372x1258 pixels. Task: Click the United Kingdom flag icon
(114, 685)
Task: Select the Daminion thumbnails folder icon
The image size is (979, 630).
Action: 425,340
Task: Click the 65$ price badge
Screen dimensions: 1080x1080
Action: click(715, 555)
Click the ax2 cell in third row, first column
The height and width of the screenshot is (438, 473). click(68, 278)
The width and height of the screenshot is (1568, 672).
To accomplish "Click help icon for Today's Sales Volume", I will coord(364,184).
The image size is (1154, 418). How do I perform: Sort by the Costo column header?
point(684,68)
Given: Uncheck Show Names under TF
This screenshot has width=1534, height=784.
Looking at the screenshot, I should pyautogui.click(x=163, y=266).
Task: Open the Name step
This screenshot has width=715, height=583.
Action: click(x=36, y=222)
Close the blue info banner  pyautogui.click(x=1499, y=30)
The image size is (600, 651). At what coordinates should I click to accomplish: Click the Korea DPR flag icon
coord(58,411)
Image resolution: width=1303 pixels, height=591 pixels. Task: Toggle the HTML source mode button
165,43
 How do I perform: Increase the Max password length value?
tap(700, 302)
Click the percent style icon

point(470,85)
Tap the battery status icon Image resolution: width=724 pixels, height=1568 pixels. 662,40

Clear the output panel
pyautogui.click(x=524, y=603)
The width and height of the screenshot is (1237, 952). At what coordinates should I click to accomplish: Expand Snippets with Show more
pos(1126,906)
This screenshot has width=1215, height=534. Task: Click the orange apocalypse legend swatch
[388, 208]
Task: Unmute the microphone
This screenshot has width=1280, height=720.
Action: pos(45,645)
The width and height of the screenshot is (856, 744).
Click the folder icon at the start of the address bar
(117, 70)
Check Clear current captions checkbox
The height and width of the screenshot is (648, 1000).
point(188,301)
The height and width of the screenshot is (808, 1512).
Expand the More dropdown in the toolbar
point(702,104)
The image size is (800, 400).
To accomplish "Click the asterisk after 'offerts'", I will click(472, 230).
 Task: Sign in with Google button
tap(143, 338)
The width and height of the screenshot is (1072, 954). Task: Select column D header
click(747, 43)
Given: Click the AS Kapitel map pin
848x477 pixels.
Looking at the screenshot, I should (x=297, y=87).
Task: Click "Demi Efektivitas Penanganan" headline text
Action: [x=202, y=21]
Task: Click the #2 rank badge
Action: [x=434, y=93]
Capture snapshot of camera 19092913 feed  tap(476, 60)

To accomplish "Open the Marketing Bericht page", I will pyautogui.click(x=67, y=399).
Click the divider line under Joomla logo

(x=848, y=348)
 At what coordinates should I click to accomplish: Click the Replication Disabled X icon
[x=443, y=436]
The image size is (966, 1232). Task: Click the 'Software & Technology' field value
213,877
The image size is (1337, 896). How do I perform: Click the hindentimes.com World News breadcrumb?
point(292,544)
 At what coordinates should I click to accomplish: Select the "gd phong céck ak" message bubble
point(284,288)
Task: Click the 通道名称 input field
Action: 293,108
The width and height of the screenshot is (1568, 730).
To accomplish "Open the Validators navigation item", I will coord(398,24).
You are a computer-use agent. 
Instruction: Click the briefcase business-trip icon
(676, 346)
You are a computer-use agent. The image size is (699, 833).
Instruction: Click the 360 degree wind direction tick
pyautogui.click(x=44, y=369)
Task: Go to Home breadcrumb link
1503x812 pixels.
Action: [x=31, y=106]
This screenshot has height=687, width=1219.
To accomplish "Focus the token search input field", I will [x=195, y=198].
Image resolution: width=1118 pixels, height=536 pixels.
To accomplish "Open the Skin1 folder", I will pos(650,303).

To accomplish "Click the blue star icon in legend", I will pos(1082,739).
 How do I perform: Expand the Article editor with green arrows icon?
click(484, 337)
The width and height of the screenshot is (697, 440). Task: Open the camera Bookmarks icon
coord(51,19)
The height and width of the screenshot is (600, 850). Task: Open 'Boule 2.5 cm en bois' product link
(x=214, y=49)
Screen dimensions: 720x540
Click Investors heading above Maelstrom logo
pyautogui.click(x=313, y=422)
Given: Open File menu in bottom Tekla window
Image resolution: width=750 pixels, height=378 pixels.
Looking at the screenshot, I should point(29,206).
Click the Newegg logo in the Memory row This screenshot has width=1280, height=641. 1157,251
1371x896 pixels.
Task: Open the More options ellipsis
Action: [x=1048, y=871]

------------------------------------------------------------

* **INSTRUCTION**: Reproduce all of the material above, replacing every occurrence of "Image resolution" with "Screen resolution" and leaving everything else unchanged.

* **TASK RESULT**:
372x1258 pixels. Task: Click the United Kingdom flag icon
(114, 685)
Task: Select the Daminion thumbnails folder icon
The image size is (979, 630).
Action: 425,340
Task: Click the 65$ price badge
Screen dimensions: 1080x1080
Action: click(715, 555)
Click the ax2 cell in third row, first column
The height and width of the screenshot is (438, 473). click(68, 278)
The width and height of the screenshot is (1568, 672).
To accomplish "Click help icon for Today's Sales Volume", I will coord(364,184).
The image size is (1154, 418). How do I perform: Sort by the Costo column header?
point(684,68)
Given: Uncheck Show Names under TF
This screenshot has width=1534, height=784.
Looking at the screenshot, I should pyautogui.click(x=163, y=266).
Task: Open the Name step
This screenshot has width=715, height=583.
Action: click(x=36, y=222)
Close the blue info banner  pyautogui.click(x=1499, y=30)
The image size is (600, 651). At what coordinates should I click to accomplish: Click the Korea DPR flag icon
coord(58,411)
Screen resolution: width=1303 pixels, height=591 pixels. Task: Toggle the HTML source mode button
165,43
 How do I perform: Increase the Max password length value?
tap(700, 302)
Click the percent style icon

point(470,85)
Tap the battery status icon Screen resolution: width=724 pixels, height=1568 pixels. 662,40

Clear the output panel
pyautogui.click(x=524, y=603)
The width and height of the screenshot is (1237, 952). At what coordinates should I click to accomplish: Expand Snippets with Show more
pos(1126,906)
This screenshot has width=1215, height=534. Task: Click the orange apocalypse legend swatch
[388, 208]
Task: Unmute the microphone
This screenshot has width=1280, height=720.
Action: pos(45,645)
The width and height of the screenshot is (856, 744).
Click the folder icon at the start of the address bar
(117, 70)
Check Clear current captions checkbox
The height and width of the screenshot is (648, 1000).
point(188,301)
The height and width of the screenshot is (808, 1512).
Expand the More dropdown in the toolbar
point(702,104)
The image size is (800, 400).
To accomplish "Click the asterisk after 'offerts'", I will click(472, 230).
 Task: Sign in with Google button
tap(143, 338)
The width and height of the screenshot is (1072, 954). Task: Select column D header
click(747, 43)
Given: Click the AS Kapitel map pin
848x477 pixels.
Looking at the screenshot, I should (x=297, y=87).
Task: Click "Demi Efektivitas Penanganan" headline text
Action: [x=202, y=21]
Task: Click the #2 rank badge
Action: [x=434, y=93]
Capture snapshot of camera 19092913 feed  tap(476, 60)

To accomplish "Open the Marketing Bericht page", I will pyautogui.click(x=67, y=399).
Click the divider line under Joomla logo

(x=848, y=348)
 At what coordinates should I click to accomplish: Click the Replication Disabled X icon
[x=443, y=436]
The image size is (966, 1232). Task: Click the 'Software & Technology' field value
213,877
The image size is (1337, 896). How do I perform: Click the hindentimes.com World News breadcrumb?
point(292,544)
 At what coordinates should I click to accomplish: Select the "gd phong céck ak" message bubble
point(284,288)
Task: Click the 通道名称 input field
Action: 293,108
The width and height of the screenshot is (1568, 730).
To accomplish "Open the Validators navigation item", I will coord(398,24).
You are a computer-use agent. 
Instruction: Click the briefcase business-trip icon
(676, 346)
You are a computer-use agent. The image size is (699, 833).
Instruction: Click the 360 degree wind direction tick
pyautogui.click(x=44, y=369)
Task: Go to Home breadcrumb link
1503x812 pixels.
Action: [x=31, y=106]
This screenshot has height=687, width=1219.
To accomplish "Focus the token search input field", I will [x=195, y=198].
Screen resolution: width=1118 pixels, height=536 pixels.
To accomplish "Open the Skin1 folder", I will pos(650,303).

To accomplish "Click the blue star icon in legend", I will pos(1082,739).
 How do I perform: Expand the Article editor with green arrows icon?
click(484, 337)
The width and height of the screenshot is (697, 440). Task: Open the camera Bookmarks icon
coord(51,19)
The height and width of the screenshot is (600, 850). Task: Open 'Boule 2.5 cm en bois' product link
(x=214, y=49)
Screen dimensions: 720x540
Click Investors heading above Maelstrom logo
pyautogui.click(x=313, y=422)
Given: Open File menu in bottom Tekla window
Screen resolution: width=750 pixels, height=378 pixels.
Looking at the screenshot, I should point(29,206).
Click the Newegg logo in the Memory row This screenshot has width=1280, height=641. 1157,251
1371x896 pixels.
Task: Open the More options ellipsis
Action: [x=1048, y=871]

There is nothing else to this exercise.